* _Exercise instructions_
1. From the passage on the proposed tenth UC campus, write out word for word the portion between "Amid much competition" and "dormitories and libraries.", inclusive.
2. Resume the passage on the proposed tenth UC campus, picking up right after its final sentence.

* _Quoted passage_
+ + + + + + +

Amid much competition and study, UC was on the verge of spending an estimated $1.5 million on environmental impact reports on three finalist sites in the region, two near Fresno and one in Merced. The university had already spent an estimated $3.8 million on consultants, surveys and staff travel to the area, as armies of buttoned-down academics hiked through dusty pastures and lush farm fields that they hoped would one day be home to dormitories and libraries.

But Peltason and the regents said they could not proceed with the studies while all nine existing UC campuses face tough cutbacks in programs and staffing under recessionary budgets. “Not only are we unable to build a 10th campus . . . we are having great difficulty in sustaining the present enrollments on the existing campuses,” Peltason said.

+ + + + + + +

* _Information provided_
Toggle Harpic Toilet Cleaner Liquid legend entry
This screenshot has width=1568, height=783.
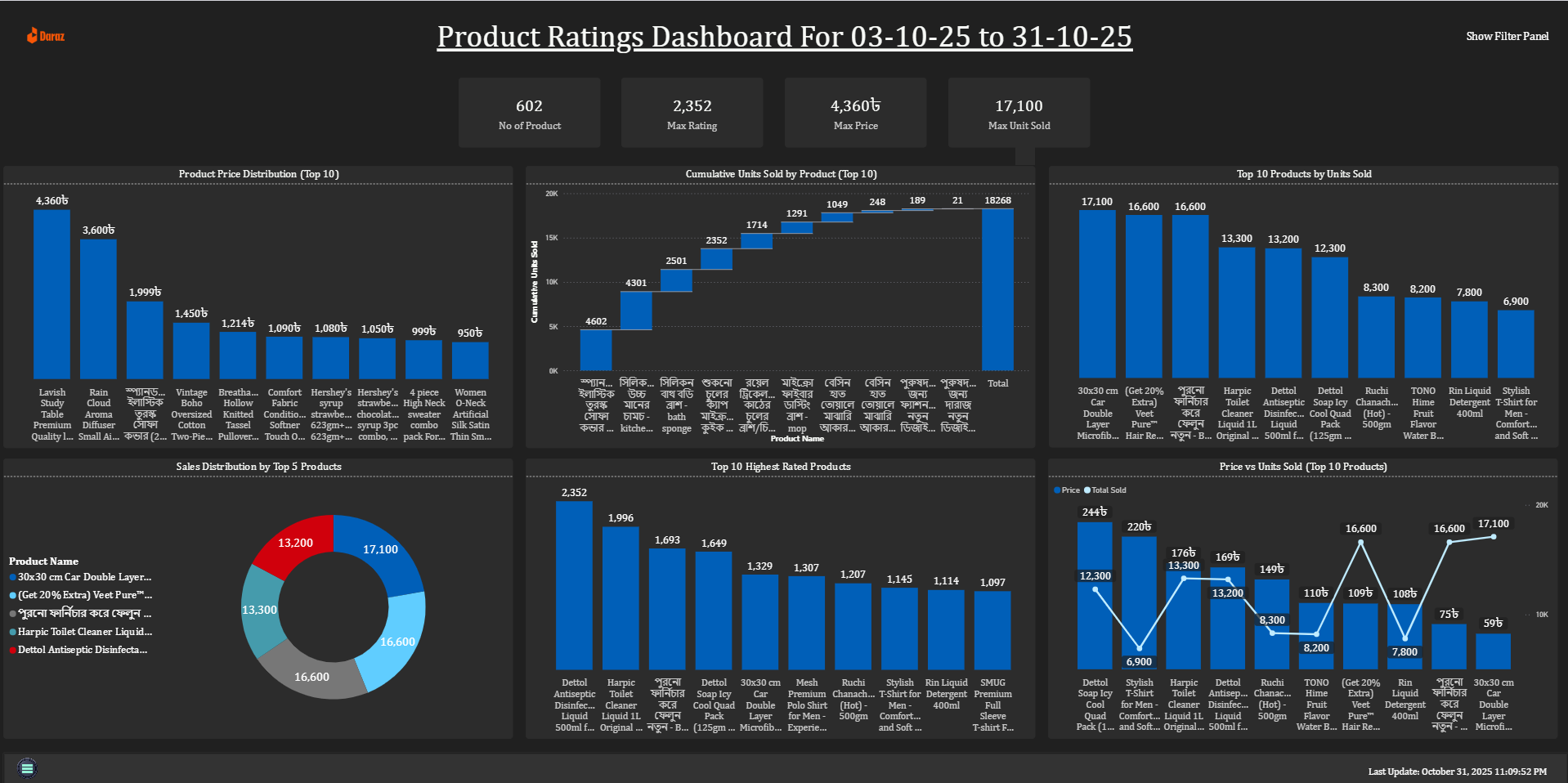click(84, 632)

+ + + + + + +

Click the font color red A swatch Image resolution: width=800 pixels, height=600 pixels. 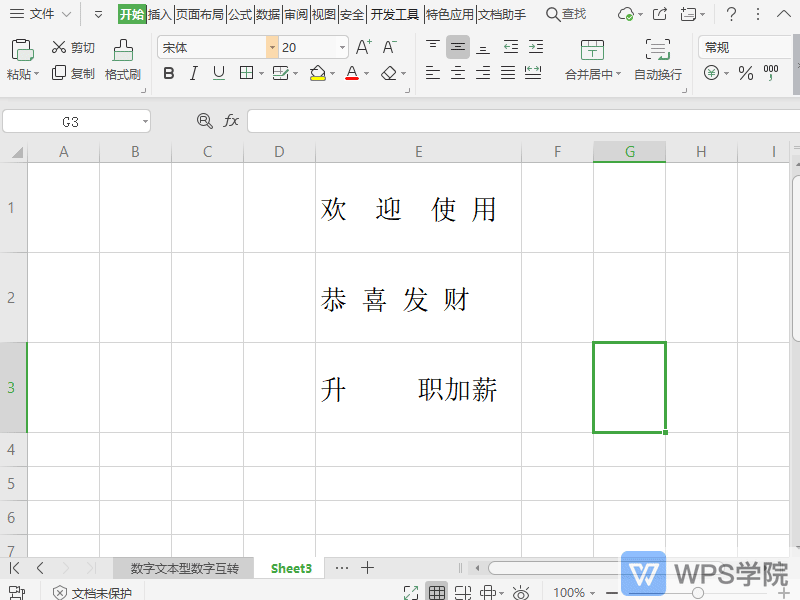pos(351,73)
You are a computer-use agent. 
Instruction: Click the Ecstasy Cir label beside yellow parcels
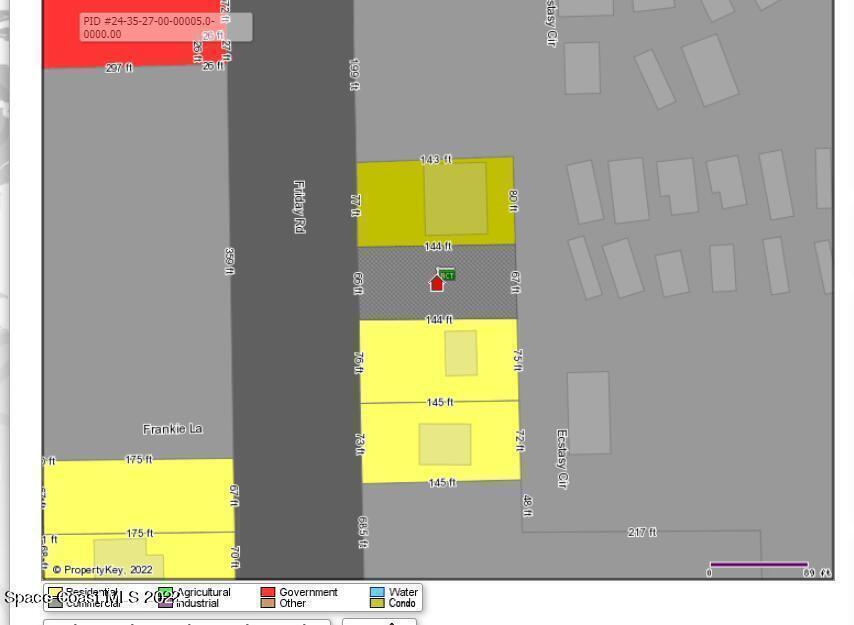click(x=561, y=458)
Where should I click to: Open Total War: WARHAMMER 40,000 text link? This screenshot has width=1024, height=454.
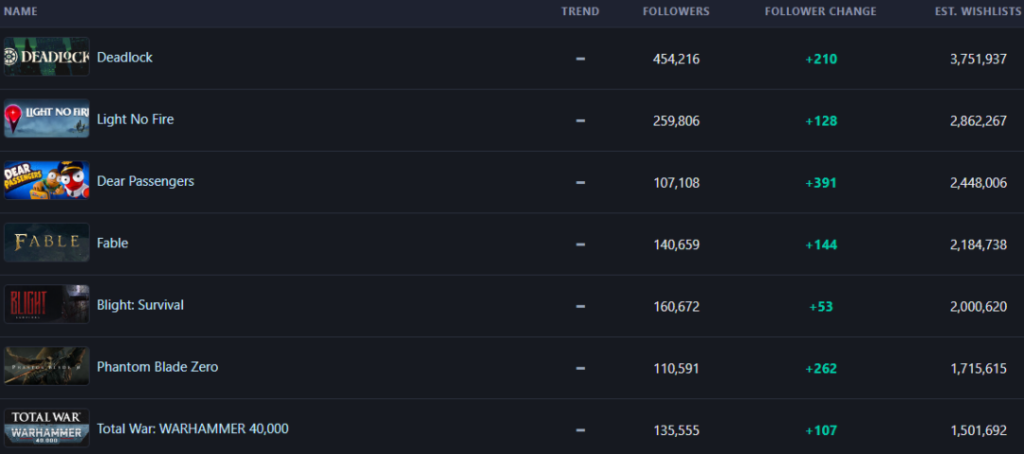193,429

+ + + + + + +

* _Answers for the tasks_
1.
Amid much competition and study, UC was on the verge of spending an estimated $1.5 million on environmental impact reports on three finalist sites in the region, two near Fresno and one in Merced. The university had already spent an estimated $3.8 million on consultants, surveys and staff travel to the area, as armies of buttoned-down academics hiked through dusty pastures and lush farm fields that they hoped would one day be home to dormitories and libraries.

2.
Shortly before the vote on the proposed campus, the UC president announced that studies will soon begin on possibly merging duplicate undergraduate academic programs offered among the nine campuses and possibly eliminating some graduate and professional school programs. That is a sharp retreat from UC’s traditional expansionism and squashes the ambitions by all campuses to offer as wide and as distinguished curricula as possible. No specific programs were mentioned Friday.

The regents insisted that they remain committed to one day building a San Joaquin Valley campus if state revenues for UC ever increase enough.

A new campus of 5,000 students would cost about $600 million to construct, with the bills split between state and private sources, said William B. Baker, UC’s vice president for budget and university relations.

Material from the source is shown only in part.